Paris vaut bien une grande messe médiatique. La candidate PS à la mairie Anne Hidalgo et la candidate à la primaire UMP Rachida Dati se sont affrontées âprement mercredi soir à Sciences-Po, lors du tout premier débat de la municipale. Un échange attendu puisqu’il s’agissait pour chacune des politiques de faire ses preuves en tant que candidate, au moins potentielle.

Chiffres en bandoulière en bonne première adjointe de la Ville, Anne Hidalgo promet qu’elle transformerait des bureaux en logements et qu’elle gèlerait le prix du foncier. Dans sa position de challengeuse, Rachida Dati attaque bille en tête: «la gauche est à Paris depuis 2001, je me réjouis qu’enfin, elle découvre Paris et les Parisiens!»

Pas de place pour NKM

A chaque saillie, les étudiants UMP et PS applaudissent ou huent, selon son auteur. L’ancienne garde des Sceaux dénonce un «Paris des aisés et des aidés», regrettant que le logement social – rebaptisé «logement pour tous» par son adversaire - ne soit pas accessible aux classes moyennes. «Quand on construit uniquement dans l’Est parisien, ce n’est pas du logement social, c’est du ghetto!» Puis, rétorquant à Anne Hidalgo qui lui fait observer qu’elle s’est opposée aux projets de logement social dans son arrondissement: «ce sont des Parisiens comme les autres, les gens du 7e!».

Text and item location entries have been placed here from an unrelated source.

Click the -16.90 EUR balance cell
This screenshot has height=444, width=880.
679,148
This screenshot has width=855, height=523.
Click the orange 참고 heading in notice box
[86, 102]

Les rires fusent. Rachida Dati ne se laisse pas démonter. Pour elle, la fermeture des voies sur berge a été faite «sur un coin de bureau» et doit être réexaminée «dans le cadre du Grand Paris». C’est d’ailleurs sur les transports qu’intervient la seule nouvelle promesse de la soirée. Celle d’Anne Hidalgo d’interdire les bus de tourisme au diesel dans la capitale et de demander à la RATP de changer son parc de bus diesel au cours de la mandature. «Accordez-vous, on n’aurait pas perdu 10 ans!», réagit Rachida Dati, rappelant que le président de la Région, en charge des transports, est socialiste. Mais omettant de souligner que sa rivale Nathalie Kosciusko-Morizet a formulé des propositions similaires. NKM, dont le nom n’a pas été prononcé une fois, reste la grande favorite de la primaire UMP.